# I wan to lease a car for Uber...



## salpal (Jan 8, 2015)

Not with the Santander bank!
I do not want to lease it that way...

I do not have wrecked credit, nor do i have anything disqualifying me from doing so either... But, im not paying 53k for a 38k car. I also, do not plan on driving uber for the next 60 months...

I know there are people who do leases with no terms you pay them 350-450 weekly.
Anybody know where i can find someone in the NY NJ area.

I personally just do not want to use my own car and have it depreciate so much. In such short time span.


----------



## Schulz (Nov 25, 2014)

Try Drive Time's "Cancel Anytime Lease" http://www.cancelanytimelease.com/ and please let us know what you find out, as I am interested in this lease. $895 down, cancel anytime. No credit check.

I agree with you--don't lease from Satander! Don't get locked in to working for Uber for 52 months!


----------



## chi1cabby (May 28, 2014)

salpal said:


> Anybody know where i can find someone in the NY NJ area.


http://ubernycmarketplace.com


----------



## Actionjax (Oct 6, 2014)

Why not finance a car if you are in good standing. Even a used one. You may be better off that route if the car is being used for rideshare. You can get a Used car for this service cheep and finance interest rates are low with the right score.

0% in some places here in Canada through the dealers. Bank rates I seen are in the 3% on used cars.


----------



## Schulz (Nov 25, 2014)

Found this--looks interesting. Swapalease matches people who want to get out of a lease with people who want to assume a short-term lease. http://www.swapalease.com/

Actionjax is right about lease vs buying a used car--driving for Uber you'll put on more miles than the lease will allow without penalty.

Here is an online education course covering leases.
http://www.swapalease.com/lease101/


----------



## salpal (Jan 8, 2015)

Thanks for the links..
in all honesty besides the milage and long term deals... there is one other reason why i'd rather lease..

To avoid that insurance letter coming in the mail.

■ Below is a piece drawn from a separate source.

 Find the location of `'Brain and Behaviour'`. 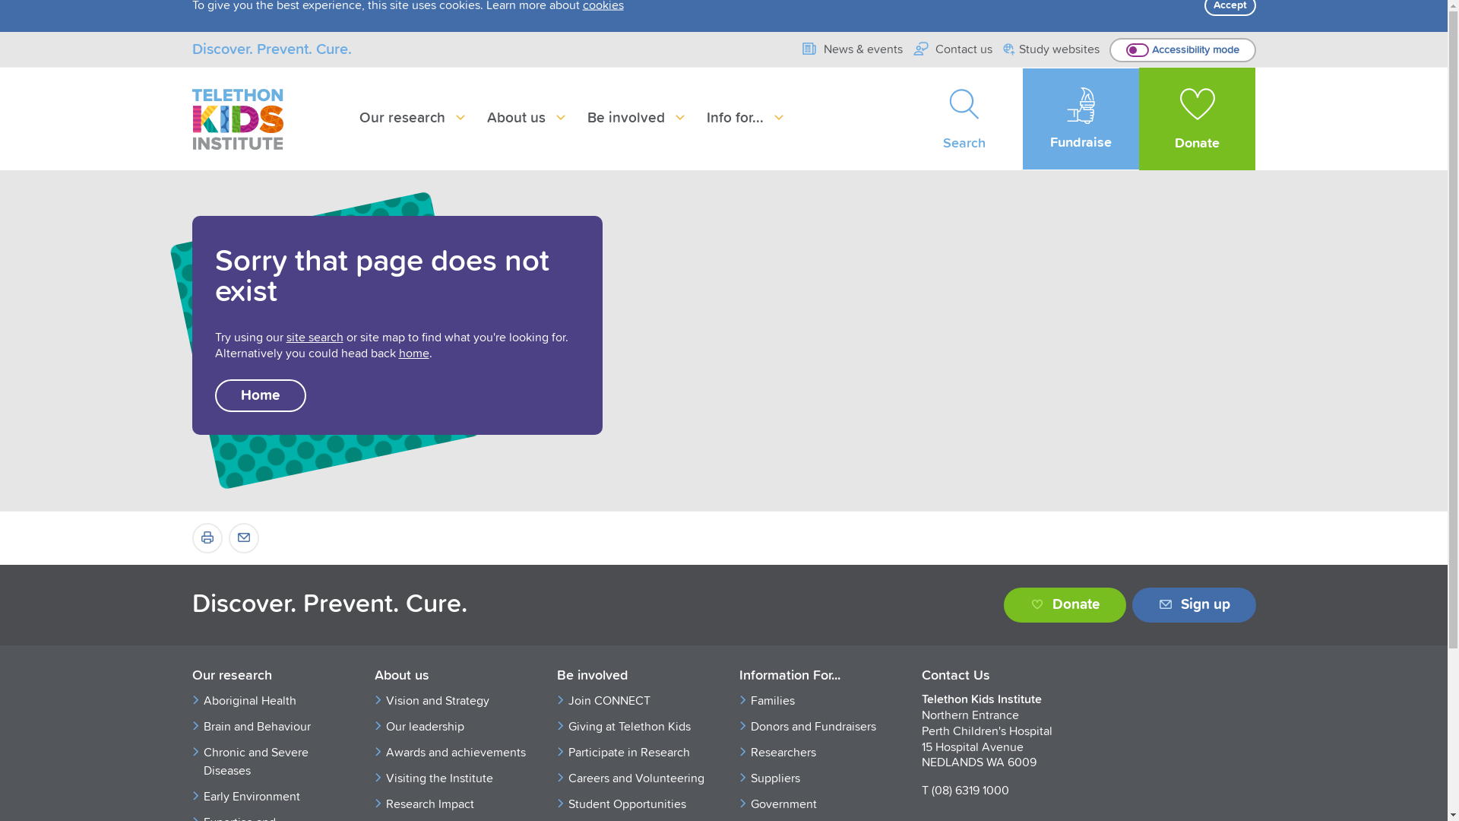

'Brain and Behaviour' is located at coordinates (274, 726).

I found a few guys who were renting/leasing their cars for guys who wanted to do Uber and it had COMMERCIAL insurance included.


----------



## LAuberX (Jun 3, 2014)

No "normal" lease works for Uberx, we drive too many miles. Save your money, get some part time job that does not require you to wear out a car for minimum wage. Uber lies, this gig is not profitable or sustainable.


----------